-- DATA PROVIDED follows --

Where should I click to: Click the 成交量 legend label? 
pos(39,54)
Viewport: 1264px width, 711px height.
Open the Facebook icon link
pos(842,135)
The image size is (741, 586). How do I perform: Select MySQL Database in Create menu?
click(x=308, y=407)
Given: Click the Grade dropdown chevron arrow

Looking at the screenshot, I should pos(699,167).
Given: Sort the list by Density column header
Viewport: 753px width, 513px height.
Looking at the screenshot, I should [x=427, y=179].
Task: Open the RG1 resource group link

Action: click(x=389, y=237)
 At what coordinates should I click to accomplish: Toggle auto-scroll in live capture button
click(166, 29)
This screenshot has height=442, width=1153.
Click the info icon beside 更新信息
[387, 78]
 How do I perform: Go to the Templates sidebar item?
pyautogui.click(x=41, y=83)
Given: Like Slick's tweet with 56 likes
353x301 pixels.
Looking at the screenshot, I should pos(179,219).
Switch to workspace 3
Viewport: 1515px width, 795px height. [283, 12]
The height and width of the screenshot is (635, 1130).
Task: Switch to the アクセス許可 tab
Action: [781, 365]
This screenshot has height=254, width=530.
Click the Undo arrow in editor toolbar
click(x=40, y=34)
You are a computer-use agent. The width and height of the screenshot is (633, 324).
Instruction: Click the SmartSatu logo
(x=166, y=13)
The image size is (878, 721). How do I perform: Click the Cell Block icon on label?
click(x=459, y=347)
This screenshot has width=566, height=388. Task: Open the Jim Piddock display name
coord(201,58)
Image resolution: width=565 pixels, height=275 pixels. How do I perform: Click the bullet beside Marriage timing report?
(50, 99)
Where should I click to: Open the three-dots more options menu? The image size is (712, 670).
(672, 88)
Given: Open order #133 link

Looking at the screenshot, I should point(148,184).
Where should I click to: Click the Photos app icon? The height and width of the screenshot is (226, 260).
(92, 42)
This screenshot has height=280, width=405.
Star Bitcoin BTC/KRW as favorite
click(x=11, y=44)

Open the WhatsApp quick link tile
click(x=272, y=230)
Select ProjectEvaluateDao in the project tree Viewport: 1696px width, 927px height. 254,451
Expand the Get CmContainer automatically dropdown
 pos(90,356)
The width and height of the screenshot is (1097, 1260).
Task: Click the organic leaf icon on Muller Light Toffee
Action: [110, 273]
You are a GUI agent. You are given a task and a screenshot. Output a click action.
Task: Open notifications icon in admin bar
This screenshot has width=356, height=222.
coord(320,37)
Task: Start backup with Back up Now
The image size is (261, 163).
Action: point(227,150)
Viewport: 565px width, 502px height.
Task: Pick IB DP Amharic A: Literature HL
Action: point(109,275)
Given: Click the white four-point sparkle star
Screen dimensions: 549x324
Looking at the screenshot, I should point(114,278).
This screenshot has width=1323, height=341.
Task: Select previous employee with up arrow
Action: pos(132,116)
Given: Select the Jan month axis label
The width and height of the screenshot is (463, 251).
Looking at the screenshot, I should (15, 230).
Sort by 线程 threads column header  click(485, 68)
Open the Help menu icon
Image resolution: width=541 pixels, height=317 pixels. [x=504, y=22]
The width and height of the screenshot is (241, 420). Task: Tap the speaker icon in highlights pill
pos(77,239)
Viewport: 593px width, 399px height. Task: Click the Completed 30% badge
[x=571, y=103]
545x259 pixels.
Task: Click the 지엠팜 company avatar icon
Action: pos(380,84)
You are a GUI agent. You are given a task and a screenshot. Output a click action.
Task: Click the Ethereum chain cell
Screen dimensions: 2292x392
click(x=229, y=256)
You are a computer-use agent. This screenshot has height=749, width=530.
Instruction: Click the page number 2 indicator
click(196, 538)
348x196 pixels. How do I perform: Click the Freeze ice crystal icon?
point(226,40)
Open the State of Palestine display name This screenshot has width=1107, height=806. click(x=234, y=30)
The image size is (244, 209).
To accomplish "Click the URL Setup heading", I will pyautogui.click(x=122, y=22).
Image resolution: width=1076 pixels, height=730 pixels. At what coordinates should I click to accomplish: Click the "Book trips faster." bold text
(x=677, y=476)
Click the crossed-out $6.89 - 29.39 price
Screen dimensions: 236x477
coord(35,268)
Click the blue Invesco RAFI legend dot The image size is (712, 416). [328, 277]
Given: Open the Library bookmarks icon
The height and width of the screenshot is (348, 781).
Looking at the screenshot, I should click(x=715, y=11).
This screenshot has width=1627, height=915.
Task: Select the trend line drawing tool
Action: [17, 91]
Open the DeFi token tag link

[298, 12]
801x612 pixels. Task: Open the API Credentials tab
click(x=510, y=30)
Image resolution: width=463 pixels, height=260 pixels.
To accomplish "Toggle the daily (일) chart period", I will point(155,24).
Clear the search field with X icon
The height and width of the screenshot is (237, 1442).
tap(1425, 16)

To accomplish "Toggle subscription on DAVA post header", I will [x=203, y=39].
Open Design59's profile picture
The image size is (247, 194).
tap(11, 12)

-- DATA PROVIDED concluded --

• ACTIVITY
Your reply should consist of all the records, set down exactly.

• RESULT BELOW
Where should I click to: Click the 成交量 legend label? 
pos(39,54)
Viewport: 1264px width, 711px height.
Open the Facebook icon link
pos(842,135)
The image size is (741, 586). How do I perform: Select MySQL Database in Create menu?
click(x=308, y=407)
Given: Click the Grade dropdown chevron arrow

Looking at the screenshot, I should pos(699,167).
Given: Sort the list by Density column header
Viewport: 753px width, 513px height.
Looking at the screenshot, I should [x=427, y=179].
Task: Open the RG1 resource group link

Action: click(x=389, y=237)
 At what coordinates should I click to accomplish: Toggle auto-scroll in live capture button
click(166, 29)
This screenshot has height=442, width=1153.
Click the info icon beside 更新信息
[387, 78]
 How do I perform: Go to the Templates sidebar item?
pyautogui.click(x=41, y=83)
Given: Like Slick's tweet with 56 likes
353x301 pixels.
Looking at the screenshot, I should pos(179,219).
Switch to workspace 3
Viewport: 1515px width, 795px height. [283, 12]
The height and width of the screenshot is (635, 1130).
Task: Switch to the アクセス許可 tab
Action: [781, 365]
This screenshot has height=254, width=530.
Click the Undo arrow in editor toolbar
click(x=40, y=34)
You are a computer-use agent. The width and height of the screenshot is (633, 324).
Instruction: Click the SmartSatu logo
(x=166, y=13)
The image size is (878, 721). How do I perform: Click the Cell Block icon on label?
click(x=459, y=347)
This screenshot has width=566, height=388. Task: Open the Jim Piddock display name
coord(201,58)
Image resolution: width=565 pixels, height=275 pixels. How do I perform: Click the bullet beside Marriage timing report?
(50, 99)
Where should I click to: Open the three-dots more options menu? The image size is (712, 670).
(672, 88)
Given: Open order #133 link

Looking at the screenshot, I should point(148,184).
Where should I click to: Click the Photos app icon? The height and width of the screenshot is (226, 260).
(92, 42)
This screenshot has height=280, width=405.
Star Bitcoin BTC/KRW as favorite
click(x=11, y=44)

Open the WhatsApp quick link tile
click(x=272, y=230)
Select ProjectEvaluateDao in the project tree Viewport: 1696px width, 927px height. 254,451
Expand the Get CmContainer automatically dropdown
 pos(90,356)
The width and height of the screenshot is (1097, 1260).
Task: Click the organic leaf icon on Muller Light Toffee
Action: [110, 273]
You are a GUI agent. You are given a task and a screenshot. Output a click action.
Task: Open notifications icon in admin bar
This screenshot has width=356, height=222.
coord(320,37)
Task: Start backup with Back up Now
The image size is (261, 163).
Action: point(227,150)
Viewport: 565px width, 502px height.
Task: Pick IB DP Amharic A: Literature HL
Action: point(109,275)
Given: Click the white four-point sparkle star
Screen dimensions: 549x324
Looking at the screenshot, I should point(114,278).
This screenshot has width=1323, height=341.
Task: Select previous employee with up arrow
Action: pos(132,116)
Given: Select the Jan month axis label
The width and height of the screenshot is (463, 251).
Looking at the screenshot, I should (15, 230).
Sort by 线程 threads column header  click(485, 68)
Open the Help menu icon
Image resolution: width=541 pixels, height=317 pixels. [x=504, y=22]
The width and height of the screenshot is (241, 420). Task: Tap the speaker icon in highlights pill
pos(77,239)
Viewport: 593px width, 399px height. Task: Click the Completed 30% badge
[x=571, y=103]
545x259 pixels.
Task: Click the 지엠팜 company avatar icon
Action: pos(380,84)
You are a GUI agent. You are given a task and a screenshot. Output a click action.
Task: Click the Ethereum chain cell
Screen dimensions: 2292x392
click(x=229, y=256)
You are a computer-use agent. This screenshot has height=749, width=530.
Instruction: Click the page number 2 indicator
click(196, 538)
348x196 pixels. How do I perform: Click the Freeze ice crystal icon?
point(226,40)
Open the State of Palestine display name This screenshot has width=1107, height=806. click(x=234, y=30)
The image size is (244, 209).
To accomplish "Click the URL Setup heading", I will pyautogui.click(x=122, y=22).
Image resolution: width=1076 pixels, height=730 pixels. At what coordinates should I click to accomplish: Click the "Book trips faster." bold text
(x=677, y=476)
Click the crossed-out $6.89 - 29.39 price
Screen dimensions: 236x477
coord(35,268)
Click the blue Invesco RAFI legend dot The image size is (712, 416). [328, 277]
Given: Open the Library bookmarks icon
The height and width of the screenshot is (348, 781).
Looking at the screenshot, I should click(x=715, y=11).
This screenshot has width=1627, height=915.
Task: Select the trend line drawing tool
Action: [17, 91]
Open the DeFi token tag link

[298, 12]
801x612 pixels. Task: Open the API Credentials tab
click(x=510, y=30)
Image resolution: width=463 pixels, height=260 pixels.
To accomplish "Toggle the daily (일) chart period", I will point(155,24).
Clear the search field with X icon
The height and width of the screenshot is (237, 1442).
tap(1425, 16)

To accomplish "Toggle subscription on DAVA post header", I will [x=203, y=39].
Open Design59's profile picture
The image size is (247, 194).
tap(11, 12)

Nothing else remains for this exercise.